» EXERCISE INPUT
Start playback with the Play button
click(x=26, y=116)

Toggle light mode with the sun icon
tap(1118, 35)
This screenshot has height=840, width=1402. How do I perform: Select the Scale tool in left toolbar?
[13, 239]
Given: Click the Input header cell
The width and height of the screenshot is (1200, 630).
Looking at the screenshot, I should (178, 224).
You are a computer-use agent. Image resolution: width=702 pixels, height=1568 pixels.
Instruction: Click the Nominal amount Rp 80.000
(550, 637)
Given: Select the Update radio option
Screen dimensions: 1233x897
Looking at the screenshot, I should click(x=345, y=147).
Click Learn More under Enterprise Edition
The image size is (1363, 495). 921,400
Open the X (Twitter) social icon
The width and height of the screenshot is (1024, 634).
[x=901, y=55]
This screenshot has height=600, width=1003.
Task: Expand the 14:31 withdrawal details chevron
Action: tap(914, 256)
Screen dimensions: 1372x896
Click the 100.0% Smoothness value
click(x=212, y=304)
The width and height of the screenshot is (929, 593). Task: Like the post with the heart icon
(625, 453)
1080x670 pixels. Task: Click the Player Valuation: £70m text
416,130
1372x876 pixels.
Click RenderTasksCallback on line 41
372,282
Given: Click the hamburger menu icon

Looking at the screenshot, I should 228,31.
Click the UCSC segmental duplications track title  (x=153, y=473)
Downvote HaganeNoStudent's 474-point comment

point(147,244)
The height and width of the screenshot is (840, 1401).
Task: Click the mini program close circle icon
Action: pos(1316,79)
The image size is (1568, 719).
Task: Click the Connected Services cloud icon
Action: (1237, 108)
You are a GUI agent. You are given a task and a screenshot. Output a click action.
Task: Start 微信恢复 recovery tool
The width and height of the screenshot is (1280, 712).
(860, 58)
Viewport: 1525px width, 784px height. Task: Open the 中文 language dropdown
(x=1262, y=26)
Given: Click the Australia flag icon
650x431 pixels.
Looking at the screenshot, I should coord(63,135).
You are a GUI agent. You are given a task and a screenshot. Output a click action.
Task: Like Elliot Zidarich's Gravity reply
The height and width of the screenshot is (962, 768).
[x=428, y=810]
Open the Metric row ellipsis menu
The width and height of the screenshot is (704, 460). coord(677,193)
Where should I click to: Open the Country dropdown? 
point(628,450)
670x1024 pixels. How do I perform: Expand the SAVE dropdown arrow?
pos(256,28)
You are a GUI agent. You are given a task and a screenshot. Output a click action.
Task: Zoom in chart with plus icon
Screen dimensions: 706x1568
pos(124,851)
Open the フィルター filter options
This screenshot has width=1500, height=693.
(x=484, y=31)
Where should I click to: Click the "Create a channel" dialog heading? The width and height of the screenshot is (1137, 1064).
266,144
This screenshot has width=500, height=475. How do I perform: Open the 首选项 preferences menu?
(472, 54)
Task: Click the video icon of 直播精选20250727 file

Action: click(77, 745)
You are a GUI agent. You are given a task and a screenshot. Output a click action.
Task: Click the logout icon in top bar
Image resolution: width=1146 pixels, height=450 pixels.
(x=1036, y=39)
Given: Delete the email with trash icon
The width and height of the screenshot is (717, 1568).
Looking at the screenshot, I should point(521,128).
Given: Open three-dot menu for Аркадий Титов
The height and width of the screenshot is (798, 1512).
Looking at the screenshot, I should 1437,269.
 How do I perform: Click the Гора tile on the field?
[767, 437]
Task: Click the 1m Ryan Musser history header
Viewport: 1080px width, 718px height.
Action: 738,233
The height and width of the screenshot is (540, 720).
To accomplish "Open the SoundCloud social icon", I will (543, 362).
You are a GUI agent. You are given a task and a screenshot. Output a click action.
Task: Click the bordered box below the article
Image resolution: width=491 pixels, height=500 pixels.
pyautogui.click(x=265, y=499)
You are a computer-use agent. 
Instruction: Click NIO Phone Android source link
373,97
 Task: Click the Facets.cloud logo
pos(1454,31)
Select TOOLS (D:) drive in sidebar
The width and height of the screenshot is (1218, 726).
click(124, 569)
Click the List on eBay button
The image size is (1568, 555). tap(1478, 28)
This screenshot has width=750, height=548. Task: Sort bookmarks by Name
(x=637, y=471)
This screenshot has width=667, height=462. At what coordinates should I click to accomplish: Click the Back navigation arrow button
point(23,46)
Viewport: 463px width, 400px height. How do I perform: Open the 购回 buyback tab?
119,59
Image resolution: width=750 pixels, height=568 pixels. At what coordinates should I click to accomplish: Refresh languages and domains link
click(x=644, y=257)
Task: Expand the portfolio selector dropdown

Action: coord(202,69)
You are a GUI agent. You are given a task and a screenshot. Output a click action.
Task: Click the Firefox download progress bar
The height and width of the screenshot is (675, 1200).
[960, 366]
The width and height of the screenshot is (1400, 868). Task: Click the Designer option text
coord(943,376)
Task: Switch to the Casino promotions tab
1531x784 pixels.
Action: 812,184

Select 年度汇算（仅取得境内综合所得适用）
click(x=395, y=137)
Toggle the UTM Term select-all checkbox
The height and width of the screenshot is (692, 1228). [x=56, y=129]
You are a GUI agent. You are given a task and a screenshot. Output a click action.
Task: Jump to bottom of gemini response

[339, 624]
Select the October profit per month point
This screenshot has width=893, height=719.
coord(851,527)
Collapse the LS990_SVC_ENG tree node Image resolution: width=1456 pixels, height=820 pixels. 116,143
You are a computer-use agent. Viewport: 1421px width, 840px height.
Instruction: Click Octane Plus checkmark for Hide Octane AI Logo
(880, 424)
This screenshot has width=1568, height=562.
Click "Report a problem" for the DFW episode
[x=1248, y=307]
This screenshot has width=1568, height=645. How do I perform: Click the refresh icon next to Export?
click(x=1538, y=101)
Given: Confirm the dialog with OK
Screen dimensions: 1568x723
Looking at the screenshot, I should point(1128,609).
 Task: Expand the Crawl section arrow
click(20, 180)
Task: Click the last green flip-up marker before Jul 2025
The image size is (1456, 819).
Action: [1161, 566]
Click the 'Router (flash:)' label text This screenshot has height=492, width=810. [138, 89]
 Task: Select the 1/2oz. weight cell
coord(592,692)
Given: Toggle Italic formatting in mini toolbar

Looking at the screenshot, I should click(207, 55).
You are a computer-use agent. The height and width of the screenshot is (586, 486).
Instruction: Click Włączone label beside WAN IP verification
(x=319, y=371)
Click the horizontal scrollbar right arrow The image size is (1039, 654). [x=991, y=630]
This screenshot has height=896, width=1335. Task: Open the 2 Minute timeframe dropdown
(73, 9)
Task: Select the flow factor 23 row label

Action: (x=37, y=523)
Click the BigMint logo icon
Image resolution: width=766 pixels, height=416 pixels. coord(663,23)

» THE EXERCISE
Copy the rows word for word, from the first one down through the line containing "Looking at the screenshot, I should click(x=345, y=147).".

» REPLY TO THE TASK
Start playback with the Play button
click(x=26, y=116)

Toggle light mode with the sun icon
tap(1118, 35)
This screenshot has height=840, width=1402. How do I perform: Select the Scale tool in left toolbar?
[13, 239]
Given: Click the Input header cell
The width and height of the screenshot is (1200, 630).
Looking at the screenshot, I should (178, 224).
You are a computer-use agent. Image resolution: width=702 pixels, height=1568 pixels.
Instruction: Click the Nominal amount Rp 80.000
(550, 637)
Given: Select the Update radio option
Screen dimensions: 1233x897
Looking at the screenshot, I should click(x=345, y=147).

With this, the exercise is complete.